A. Enable AES‑256 encryption on disks and configure agents to use HTTPS
B. Activate DataLock and use SMB3 for agent communication
C. Turn on compression only; encryption is not needed for HIPAA
D. Use NFS for data transfer and rely on underlying storage encryption
Correct Answer
Enable AES‑256 encryption on disks and configure agents to use HTTPS
Rationale:
AES‑256 satisfies HIPAA at‑rest encryption, while HTTPS secures data in transit, meeting the full compliance mandate.
, Question 7
During a multi‑cloud disaster‑recovery drill, a Cohesity cluster replicates data to both AWS S3 and Google Cloud
Storage. Which metric should be monitored to ensure replication latency stays within the defined RPO of 2 hours?

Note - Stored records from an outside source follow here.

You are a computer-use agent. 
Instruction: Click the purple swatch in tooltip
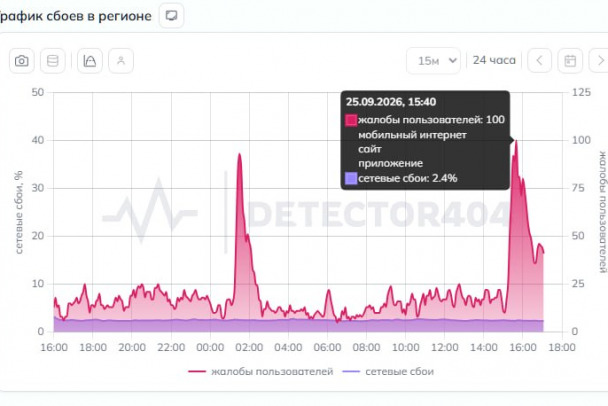pyautogui.click(x=351, y=178)
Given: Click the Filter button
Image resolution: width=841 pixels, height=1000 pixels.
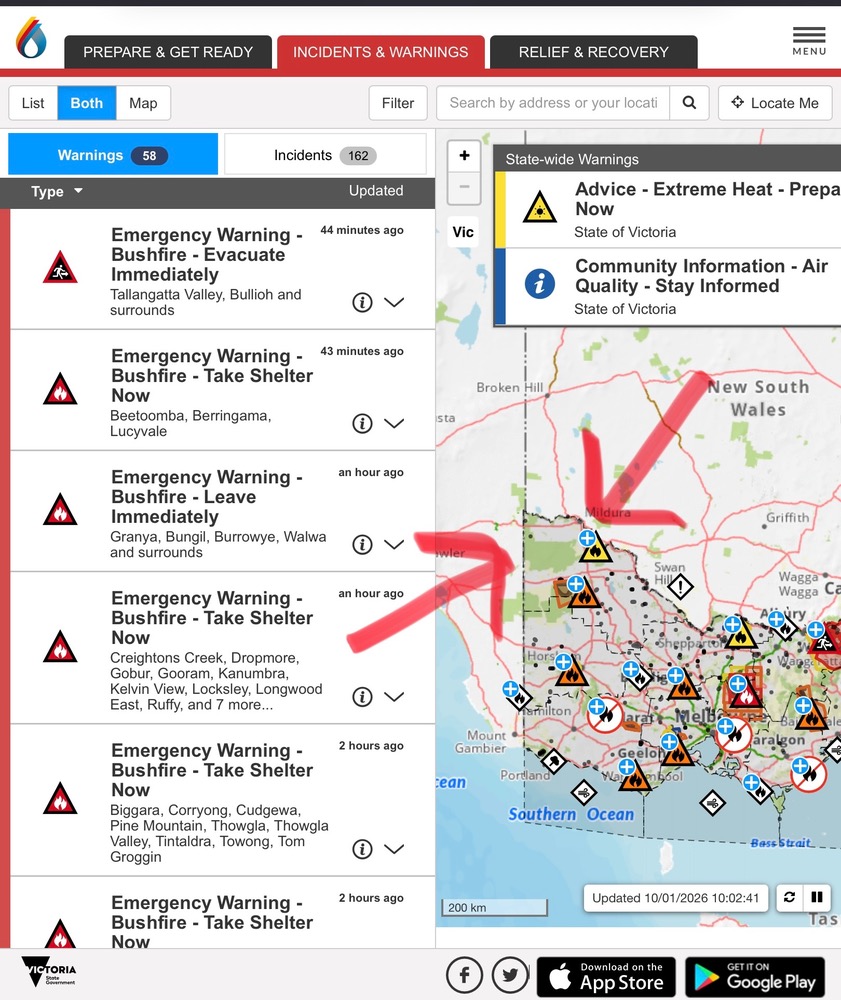Looking at the screenshot, I should tap(398, 103).
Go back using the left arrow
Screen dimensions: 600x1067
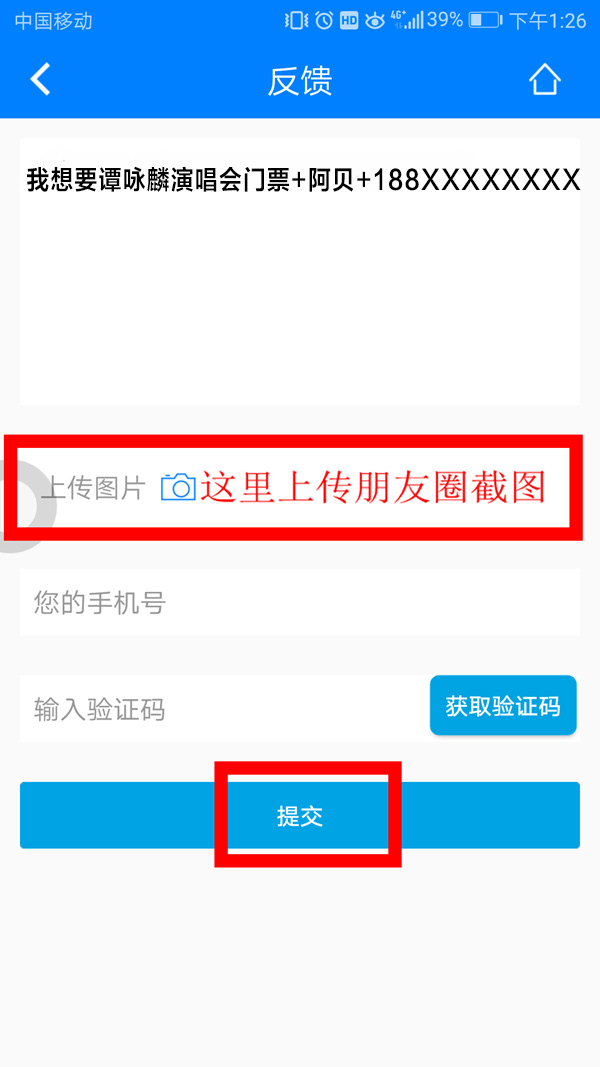click(40, 79)
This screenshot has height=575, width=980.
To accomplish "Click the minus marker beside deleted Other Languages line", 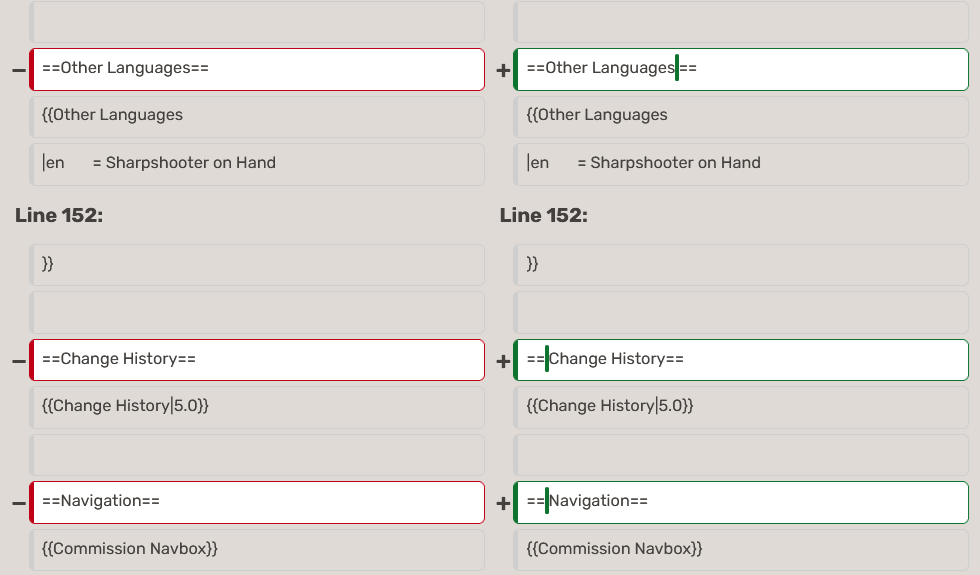I will [19, 70].
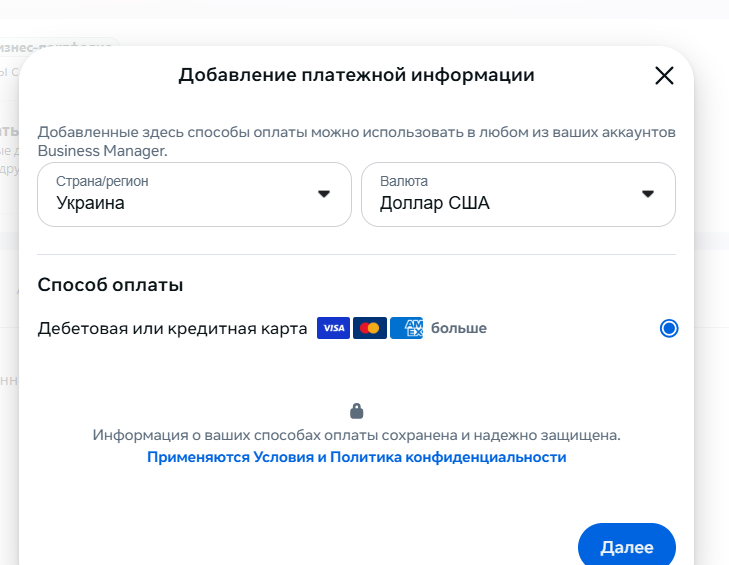Click the selected value Доллар США
Viewport: 729px width, 565px height.
pos(435,204)
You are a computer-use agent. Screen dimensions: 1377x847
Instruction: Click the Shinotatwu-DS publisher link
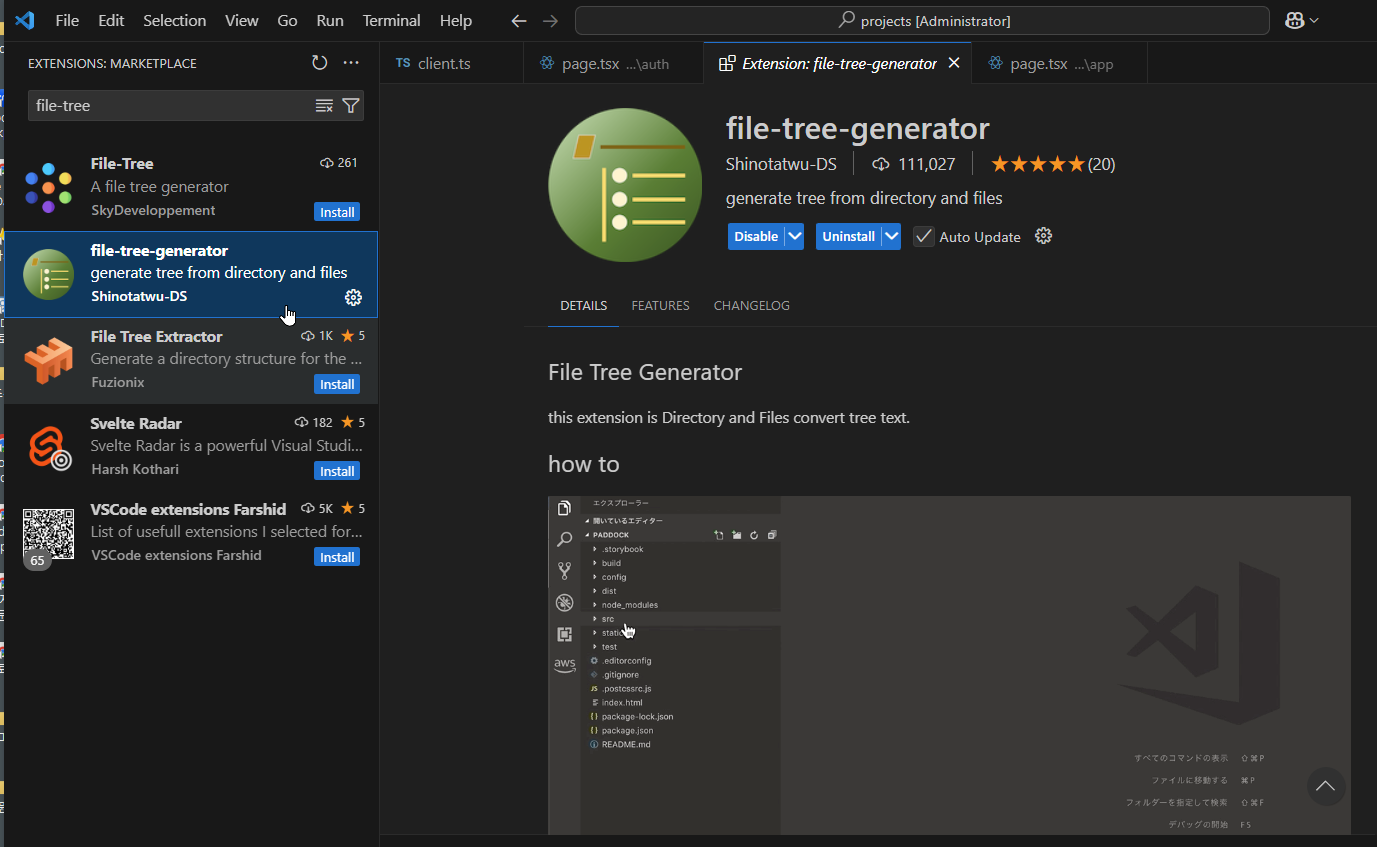[781, 164]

A. Average backup window duration
B. Replication lag time per bucket
C. Snapshot creation frequency
D. Deduplication ratio per site
Correct Answer
Replication lag time per bucket
Rationale:
Replication lag directly measures the delay between source and target, indicating whether the 2‑hour RPO is being met.
Question 8
A data‑engineer wants to script the creation of a Protection Group for Kubernetes Persistent Volumes using the
Cohesity REST API. Which endpoint is most appropriate for this task?
A. /v2/backup/jobs
B. /v2/protection-groups
C. /v2/kubernetes/volumes
D. /v2/cluster/nodes
Correct Answer
/v2/protection-groups
Rationale:
The /v2/protection-groups endpoint handles creation and management of protection groups, including Kubernetes workloads.
Question 9
An organization adopts a policy of performing Instant Mass Restore for virtual machines during a ransomware
event. Which underlying Cohesity capability enables this rapid recovery?
A. SpanFS global namespace
B. Snapshot cloning with zero‑copy architecture
C. DataLock immutable snapshots
D. Helios global job orchestration
Correct Answer
Snapshot cloning with zero‑copy architecture
Rationale:
Zero‑copy snapshot cloning allows instant access to data without materializing full copies, enabling rapid mass VM restoration.